Its edited of my sons name but nothing else.
The question you need to ask yourself Is what are you reasons for contesting? Because you selfishly want miracle with you? Or because you actually think miracle Is unhappy being where he is? Being a parent means putting your child first and though it has been the most heartbreaking and guy wrenching decision I have ever had to make I truly do believe that I Couldn't offer miracle more than he is already getting. He has a mum and dad who love him very much. I know because I have met them. He Is doing well. He is settled and happy and you want to take him from that why? For him? Because if you honestly think its for him you are deluding yourself. If you cared about miracle when social services offered you contact you would have taken it. Just like I did. I was there. Every single step of the way. Every single heart breaking moment. And I held it together for miracle because that's what a proper parent does. You maybe his biological father but he probably wouldn't even recognise you. And that Is down to you. Repeatedly you asked for contact. A contact centre was arranged and you couldn't be bothered. Same with mediation. Same with social services offering it.
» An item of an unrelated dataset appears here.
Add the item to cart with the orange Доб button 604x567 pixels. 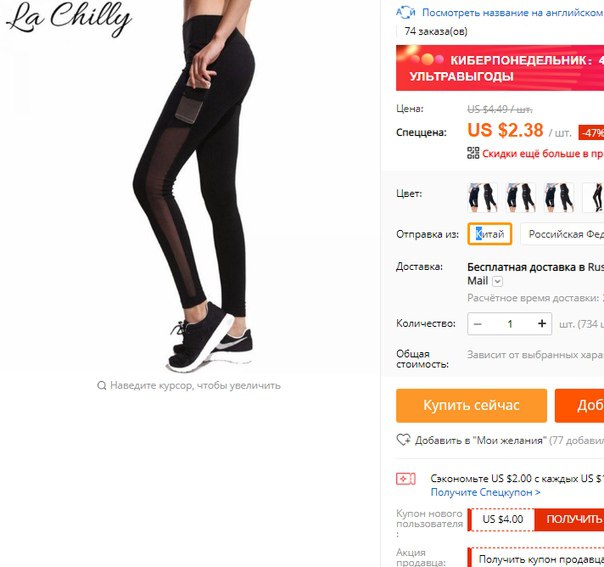(x=579, y=406)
I can promise you this miracle Is either going home with the adopters with my full backing or coming home with me. If I have to contest so he comes home with me I will. I have a wide support network. A stable home. I've done a year of therapy. I have doctors. Therapist. Friends all to back and support me but I know I can't give miracle what he needs. He needs a family. A mum and dad. And I certainly can't offer him more than his mum and dad can.
And as for my mum she would understand my reasons for my decision and support Me just like those around Me are doing.
Maybe for you this is just another way of control over Me. You are sorely mistaken. You had every chance in to be a dad but cocaine always came before us
I look back and think maybe I should have been more gentle. However he didn't contest as a result of that email.